Texto selecionado
- - - - -

Atualmente, a reflexão sobre este tema tem sido válida no campo da bioética. Hoje, técnicas de diagnóstico pré-natal permitem detectar bebês com problemas genéticos, e embora a decisão sobre aborto terapêutico seja pessoal, difunde-se o conceito de que é cruel não levar em conta a qualidade de vida e que interrompê-la pode ser um ato de amor. Os filhos deixarão de ser fins incondicionalmente aceitos para se tornarem meios utilitários. Aliado à crescente crença predominante da "genética como destino", cada vez mais as pessoas serão classificadas como geneticamente superiores ou inferiores. Será dado início a uma nova eugenia, orientada pelo mercado e a inovação tecnológica.
Escolher a cor da pele, dos olhos, o tipo de cabelo e mesmo a personalidade não são possibilidades distanciadas do desenvolvimento científico. O que está em questão é o desejo de fazer o homem ideal.

- - - - -

Tarefas propostas
1. As afirmações (a), (b) e (c) concordam com o texto sobre a nova eugenia? Para cada uma, responda sim ou não e cite literalmente as palavras do texto que decidem a questão.
(a) A decisão sobre o aborto terapêutico é apresentada como pessoal.
(b) A nova eugenia será orientada pelo Estado.
(c) Escolher a cor dos olhos é descrito como algo distante do desenvolvimento científico.
2. Reproduza, do texto sobre a nova eugenia, o trecho que começa nas palavras que contêm "Atualmente, a reflexão" e termina em "a inovação tecnológica.".
Os registros não são necessários para responder.

- - - - -

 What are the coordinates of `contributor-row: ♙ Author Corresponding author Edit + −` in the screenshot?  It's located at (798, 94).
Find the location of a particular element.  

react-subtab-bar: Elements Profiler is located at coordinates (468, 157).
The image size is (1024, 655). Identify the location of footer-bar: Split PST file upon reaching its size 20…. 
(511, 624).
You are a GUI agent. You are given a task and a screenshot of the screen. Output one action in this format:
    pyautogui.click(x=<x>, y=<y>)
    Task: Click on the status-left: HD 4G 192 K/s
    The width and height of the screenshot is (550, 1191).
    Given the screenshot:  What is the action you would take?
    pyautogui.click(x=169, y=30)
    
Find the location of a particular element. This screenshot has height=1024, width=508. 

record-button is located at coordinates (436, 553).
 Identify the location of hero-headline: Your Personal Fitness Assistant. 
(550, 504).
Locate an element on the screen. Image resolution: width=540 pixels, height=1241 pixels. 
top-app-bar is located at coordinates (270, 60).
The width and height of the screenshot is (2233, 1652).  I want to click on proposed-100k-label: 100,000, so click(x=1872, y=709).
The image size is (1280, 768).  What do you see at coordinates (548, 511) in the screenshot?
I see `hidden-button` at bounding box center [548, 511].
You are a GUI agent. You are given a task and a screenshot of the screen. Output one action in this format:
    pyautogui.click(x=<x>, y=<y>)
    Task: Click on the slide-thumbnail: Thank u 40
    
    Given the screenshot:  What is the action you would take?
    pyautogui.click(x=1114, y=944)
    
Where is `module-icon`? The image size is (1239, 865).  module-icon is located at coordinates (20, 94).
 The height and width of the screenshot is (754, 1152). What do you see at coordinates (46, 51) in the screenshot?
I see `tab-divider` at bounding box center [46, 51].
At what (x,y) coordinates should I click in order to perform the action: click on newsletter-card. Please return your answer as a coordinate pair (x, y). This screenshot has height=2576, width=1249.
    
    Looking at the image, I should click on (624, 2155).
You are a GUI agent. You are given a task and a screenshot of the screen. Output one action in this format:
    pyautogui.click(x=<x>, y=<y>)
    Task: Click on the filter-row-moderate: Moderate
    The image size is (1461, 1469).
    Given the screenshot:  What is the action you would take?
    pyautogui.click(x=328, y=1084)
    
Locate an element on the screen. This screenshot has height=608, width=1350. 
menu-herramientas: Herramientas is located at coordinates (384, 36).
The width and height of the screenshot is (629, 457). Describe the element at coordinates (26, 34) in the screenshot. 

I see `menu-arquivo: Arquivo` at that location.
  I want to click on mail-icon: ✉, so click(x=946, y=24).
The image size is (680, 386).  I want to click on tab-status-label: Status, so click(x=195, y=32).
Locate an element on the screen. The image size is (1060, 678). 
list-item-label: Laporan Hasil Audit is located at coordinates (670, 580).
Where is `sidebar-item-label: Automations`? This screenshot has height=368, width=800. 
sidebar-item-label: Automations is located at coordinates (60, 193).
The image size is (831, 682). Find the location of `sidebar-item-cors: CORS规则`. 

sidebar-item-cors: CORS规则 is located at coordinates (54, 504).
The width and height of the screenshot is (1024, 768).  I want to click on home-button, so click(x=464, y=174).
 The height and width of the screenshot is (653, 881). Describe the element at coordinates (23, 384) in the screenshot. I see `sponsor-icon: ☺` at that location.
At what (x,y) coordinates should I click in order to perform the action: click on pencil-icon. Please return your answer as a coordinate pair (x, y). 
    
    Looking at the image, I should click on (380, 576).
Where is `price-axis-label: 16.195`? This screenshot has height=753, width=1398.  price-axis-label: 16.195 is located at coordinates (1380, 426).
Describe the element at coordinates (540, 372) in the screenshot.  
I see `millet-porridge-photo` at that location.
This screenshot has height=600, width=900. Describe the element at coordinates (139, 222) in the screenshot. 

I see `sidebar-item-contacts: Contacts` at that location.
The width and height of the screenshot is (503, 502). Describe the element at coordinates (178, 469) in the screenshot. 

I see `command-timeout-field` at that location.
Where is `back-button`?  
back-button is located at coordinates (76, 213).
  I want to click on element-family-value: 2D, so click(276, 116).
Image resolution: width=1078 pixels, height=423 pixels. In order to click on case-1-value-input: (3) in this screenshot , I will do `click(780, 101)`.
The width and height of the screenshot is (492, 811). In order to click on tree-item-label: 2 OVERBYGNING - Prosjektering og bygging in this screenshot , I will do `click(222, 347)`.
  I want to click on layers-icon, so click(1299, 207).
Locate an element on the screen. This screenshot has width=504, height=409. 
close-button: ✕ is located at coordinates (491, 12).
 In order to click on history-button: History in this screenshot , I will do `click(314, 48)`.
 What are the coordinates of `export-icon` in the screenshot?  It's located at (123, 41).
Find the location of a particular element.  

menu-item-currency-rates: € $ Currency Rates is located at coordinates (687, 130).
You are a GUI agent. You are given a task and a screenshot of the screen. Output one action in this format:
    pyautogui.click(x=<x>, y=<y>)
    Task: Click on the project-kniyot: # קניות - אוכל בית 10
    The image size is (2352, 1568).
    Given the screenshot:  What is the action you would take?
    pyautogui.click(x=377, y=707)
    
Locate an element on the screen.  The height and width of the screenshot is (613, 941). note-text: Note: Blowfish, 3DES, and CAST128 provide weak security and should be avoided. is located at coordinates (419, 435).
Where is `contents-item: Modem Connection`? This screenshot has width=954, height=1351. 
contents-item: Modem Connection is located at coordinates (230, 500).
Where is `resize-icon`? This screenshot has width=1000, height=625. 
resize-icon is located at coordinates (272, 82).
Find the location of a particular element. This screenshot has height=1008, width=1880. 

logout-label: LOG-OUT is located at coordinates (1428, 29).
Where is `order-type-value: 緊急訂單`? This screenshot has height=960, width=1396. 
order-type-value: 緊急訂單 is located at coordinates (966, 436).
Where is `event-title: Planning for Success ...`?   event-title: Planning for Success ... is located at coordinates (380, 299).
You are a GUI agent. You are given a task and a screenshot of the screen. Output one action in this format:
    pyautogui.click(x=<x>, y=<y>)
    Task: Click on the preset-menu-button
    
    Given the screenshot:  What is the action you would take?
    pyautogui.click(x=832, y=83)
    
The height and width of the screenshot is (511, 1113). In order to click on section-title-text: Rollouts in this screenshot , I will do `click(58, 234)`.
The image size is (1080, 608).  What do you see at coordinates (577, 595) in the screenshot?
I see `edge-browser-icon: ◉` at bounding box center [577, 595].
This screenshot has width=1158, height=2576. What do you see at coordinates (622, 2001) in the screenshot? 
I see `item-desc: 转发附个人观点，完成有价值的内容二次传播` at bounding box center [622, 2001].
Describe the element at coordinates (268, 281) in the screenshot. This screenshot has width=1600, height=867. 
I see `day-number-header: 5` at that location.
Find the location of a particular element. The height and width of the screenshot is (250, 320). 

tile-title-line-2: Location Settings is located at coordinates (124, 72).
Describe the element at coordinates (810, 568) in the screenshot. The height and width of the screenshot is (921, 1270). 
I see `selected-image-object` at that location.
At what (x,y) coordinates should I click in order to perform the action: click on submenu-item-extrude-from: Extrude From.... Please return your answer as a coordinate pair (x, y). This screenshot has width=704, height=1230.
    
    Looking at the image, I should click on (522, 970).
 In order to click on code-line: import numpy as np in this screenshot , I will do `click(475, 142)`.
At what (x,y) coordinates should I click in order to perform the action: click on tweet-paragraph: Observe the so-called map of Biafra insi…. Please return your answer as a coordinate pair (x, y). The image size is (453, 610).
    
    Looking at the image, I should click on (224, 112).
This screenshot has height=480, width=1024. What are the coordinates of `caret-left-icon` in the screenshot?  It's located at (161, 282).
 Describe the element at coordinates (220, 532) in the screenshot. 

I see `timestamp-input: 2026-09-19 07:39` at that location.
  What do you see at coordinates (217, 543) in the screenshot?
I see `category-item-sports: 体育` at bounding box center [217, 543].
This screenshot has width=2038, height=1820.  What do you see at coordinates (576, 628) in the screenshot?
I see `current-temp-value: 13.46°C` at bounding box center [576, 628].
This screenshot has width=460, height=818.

- - - - -

Respostas dos exercícios
1.
(a) Sim: "embora a decisão sobre aborto terapêutico seja pessoal".
(b) Não: "orientada pelo mercado e a inovação tecnológica".
(c) Não: "não são possibilidades distanciadas do desenvolvimento científico".

2.
Atualmente, a reflexão sobre este tema tem sido válida no campo da bioética. Hoje, técnicas de diagnóstico pré-natal permitem detectar bebês com problemas genéticos, e embora a decisão sobre aborto terapêutico seja pessoal, difunde-se o conceito de que é cruel não levar em conta a qualidade de vida e que interrompê-la pode ser um ato de amor. Os filhos deixarão de ser fins incondicionalmente aceitos para se tornarem meios utilitários. Aliado à crescente crença predominante da "genética como destino", cada vez mais as pessoas serão classificadas como geneticamente superiores ou inferiores. Será dado início a uma nova eugenia, orientada pelo mercado e a inovação tecnológica.